It was a beautiful day at the range. I took my M&P pistol. Broke the M&P in with a box of 500. The Mask probably had a good 4 or 500 thru it already. M&P was really dirty--lot of carbon all over. Cleaned up quickly with Bore Tech.
Figured it was time to clean the Mask. I had pre treated with silicon oil--the carbon wiped off the outer tubes of the baffles. Quick dunk in Carbon Killer -->lifted the carbon off the underside of the baffle. Lot of lead still inside the cone area. Tumbled in steel pins for 4 hours--cleaned up a lot . Will tumble again tomorrow. Overall-very pleased with the clean up process.
I soaked my Mask baffles in Boretech for two days and then wiped the baffles down with rags and some
Q tips. I heard from Boretech that they are coming out with a product specifically for suppressors.
|I run trains!|
That would be awesome.
I have a Tactical Solutions Axiom and SiCo Spectre II that I did the silicone oil pre-treat to with several hundred rounds each. Probably time to open them up and clean/re-treat.
I also have a SiCo Osprey Micro that I pre-treated that has probably 1500+ rounds, I’m literally shaking chunks of build up out of it. It’s nasty and I’m dreading cleaning it. That said last time I took it apart a good majority of the build up simply wiped away.
Success always occurs in private, and failure in full view.
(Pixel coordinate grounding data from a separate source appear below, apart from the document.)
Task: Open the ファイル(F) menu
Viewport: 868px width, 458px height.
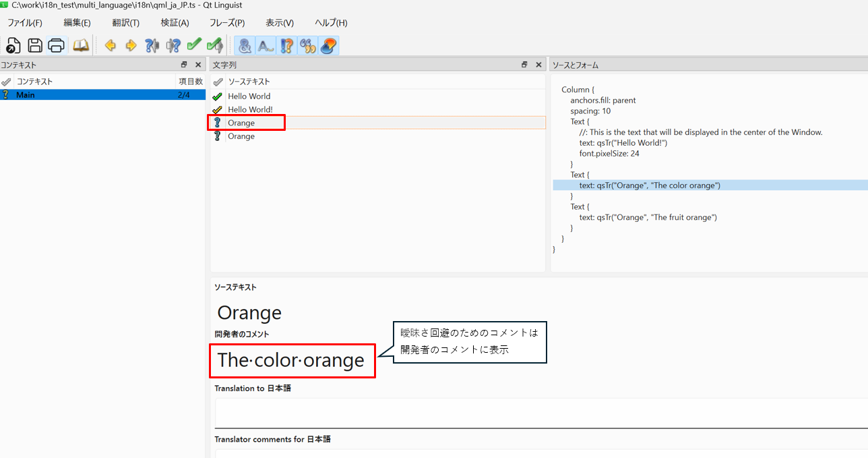Action: coord(24,23)
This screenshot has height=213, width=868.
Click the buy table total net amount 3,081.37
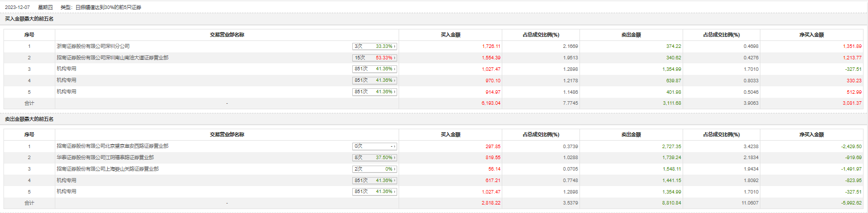(852, 103)

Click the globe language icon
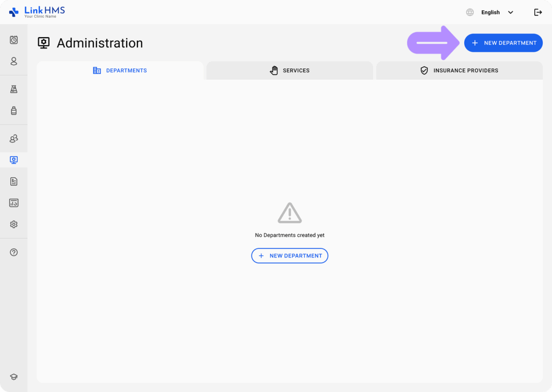[x=470, y=12]
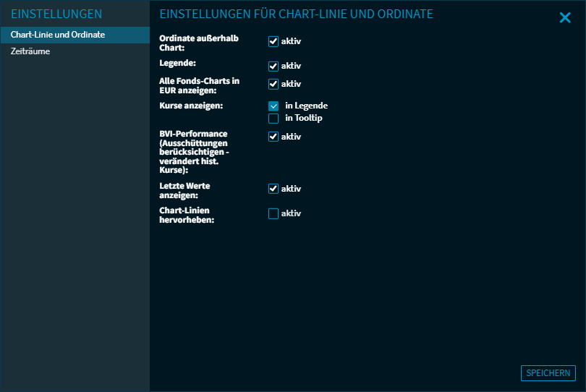Select Chart-Linie und Ordinate in sidebar
The image size is (586, 392).
(58, 35)
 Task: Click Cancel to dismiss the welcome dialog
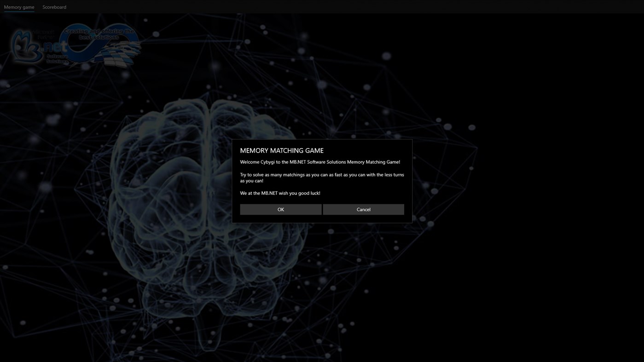tap(363, 209)
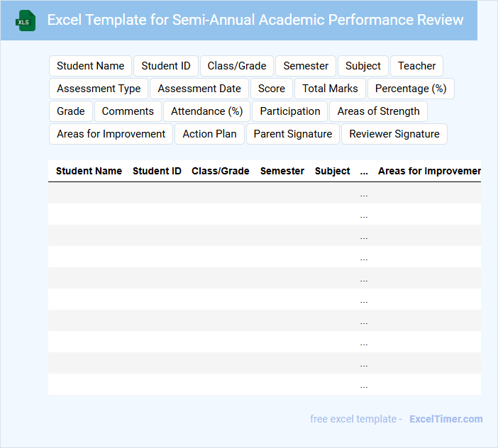Click the page title heading text
Viewport: 498px width, 448px height.
tap(255, 20)
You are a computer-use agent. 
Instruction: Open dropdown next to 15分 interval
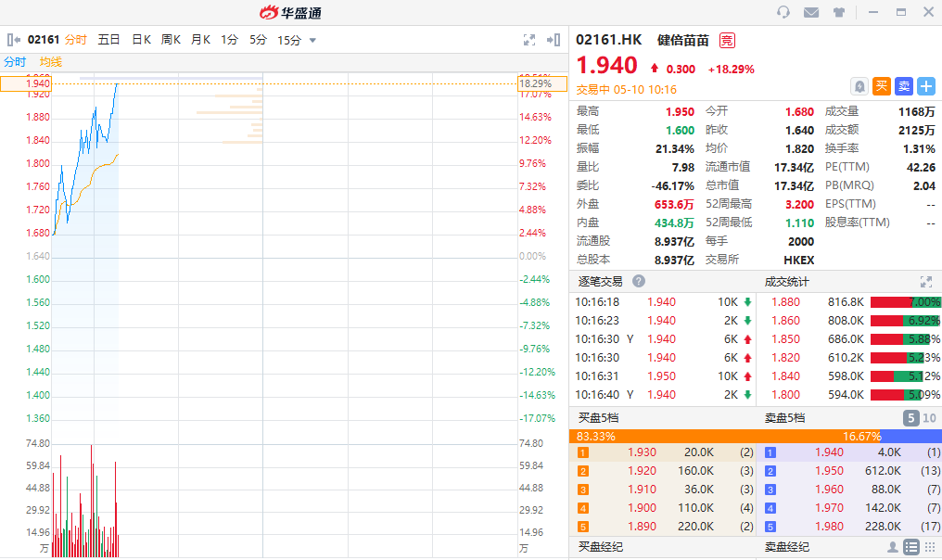[312, 40]
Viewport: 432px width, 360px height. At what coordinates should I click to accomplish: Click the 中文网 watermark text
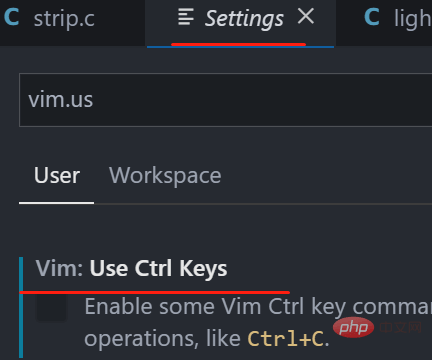(x=401, y=327)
I shoot all of my pistol suppressors wet with RemOil or "Blitz" brand light foamy white lithium grease from AutoZone or O'Reilly's. I just keep shooting and shooting and keep spraying every four or five mags. Besides making your can noticeably quieter and eliminating frp, especially in monocores, it is never hard to clean the baffles or core. You end up with a layer of sound absorbing sludge instead of baked in carbon. No soaking, no "the Dip", no pins, no ultrasonic, no aluminum or bronze brushing. It just wipes off at the range or if I'm feeling particularly lazy in my now officially old Medicare age, I will use some Non-chlorinated auto parts cleaner to hose off 85% of it. I've been collecting, shooting, selling and cleaning cans for over 30 years. Do remember that you do not want to get your baffles back to the look they had coming from the factory. Most experts and suppressor companies will tell you and/or state in the manual that a thin layer of carbon actually enhances sound performance. Look it up fo' yourselves. Cleaning suppressors is a fun thing to research.
P220 10mm Legion
P226 SAO Legion
556 rifle, my favorite 556
P320 M17 (not the expensive
one) with Leupold DPP
The baffles have caked on lead. The carbon came right off. I had to knock the baffles out of the tube with a polymer rod and hammer.
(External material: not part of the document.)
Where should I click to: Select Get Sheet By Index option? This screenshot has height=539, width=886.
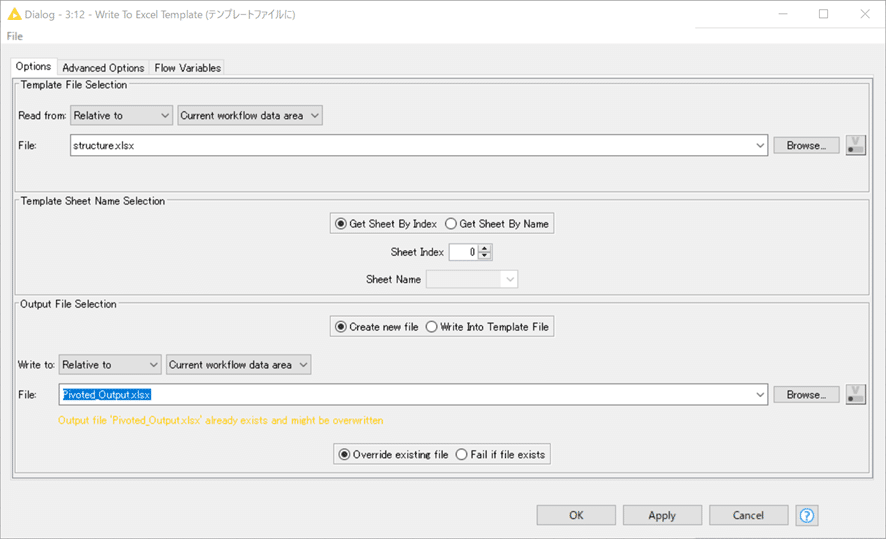click(x=341, y=224)

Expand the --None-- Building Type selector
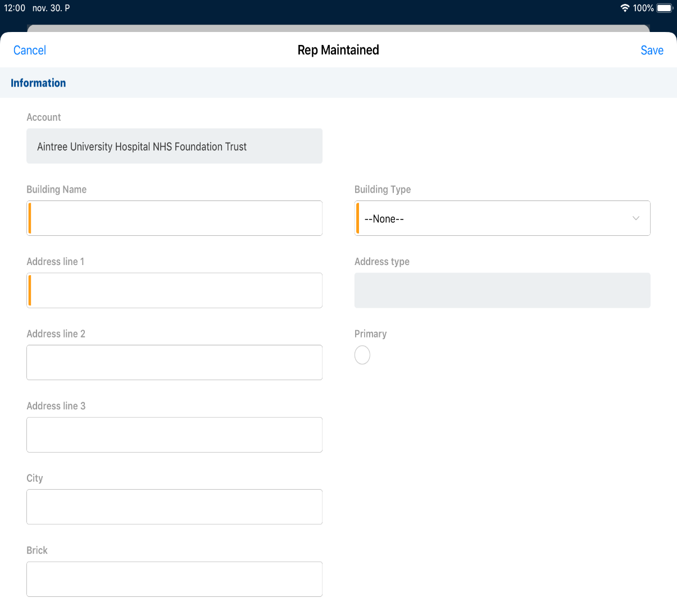point(502,218)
I typically use automobile anti seize on all the threads . The first baffle gets a coat of antiseize as well.
The baffles were literally fused together by the lead.
Sharing our knowledge is what makes this forum great.
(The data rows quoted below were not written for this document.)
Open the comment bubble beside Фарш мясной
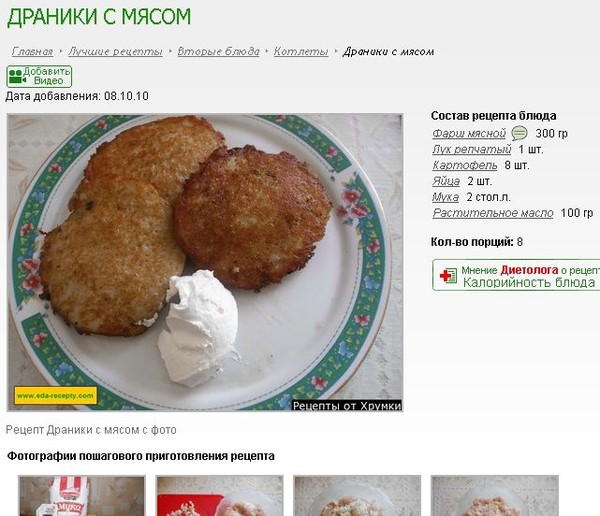Image resolution: width=600 pixels, height=516 pixels. (519, 133)
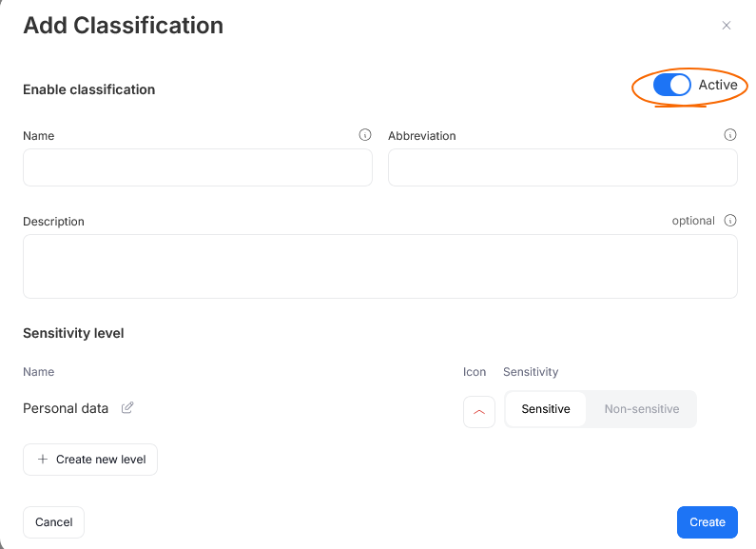Click the Personal data level name
756x549 pixels.
(x=66, y=408)
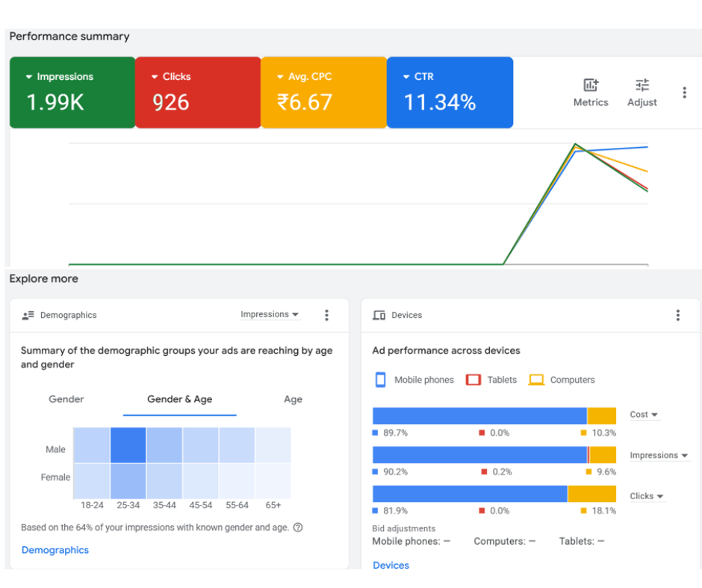The height and width of the screenshot is (588, 702).
Task: Open the Demographics link
Action: pyautogui.click(x=55, y=550)
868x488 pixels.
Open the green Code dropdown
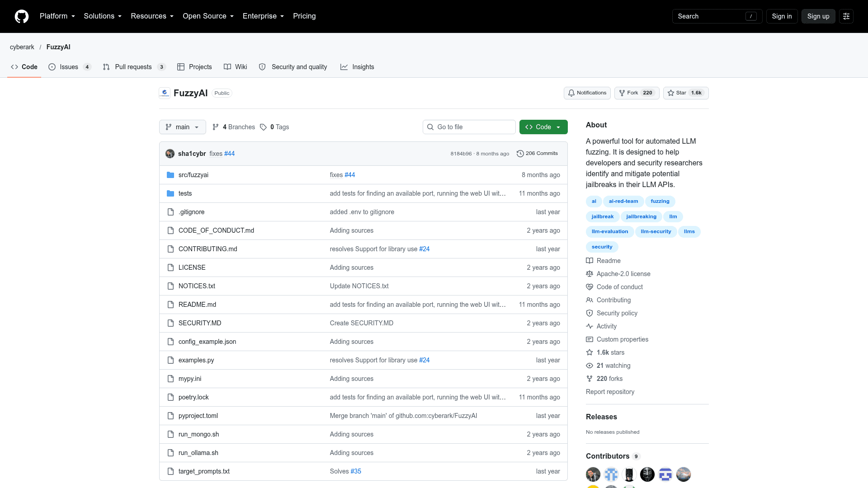tap(543, 127)
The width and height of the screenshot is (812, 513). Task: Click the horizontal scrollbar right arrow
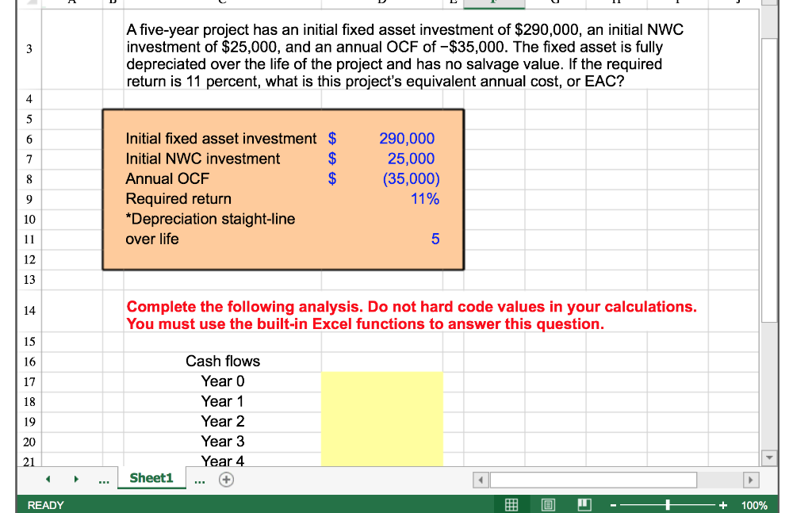tap(751, 479)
Interesting, I run my mask at about 1k to 2k per cleaning. I don't notice a drop in capabilities during that time. Nor do I notice an increase in after cleaning it. I run mine dry. I tried wet when i first got it, and it seemed to increase the speed that the sludge built up.
Now, it is dry all the time. As for cleaning the lead off, gloves, mask and apron. Stainless gun cleaning brush on an outside workbench. It takes 10, maybe 15 minutes total. Put it back together, grease the threads. and it is good to go.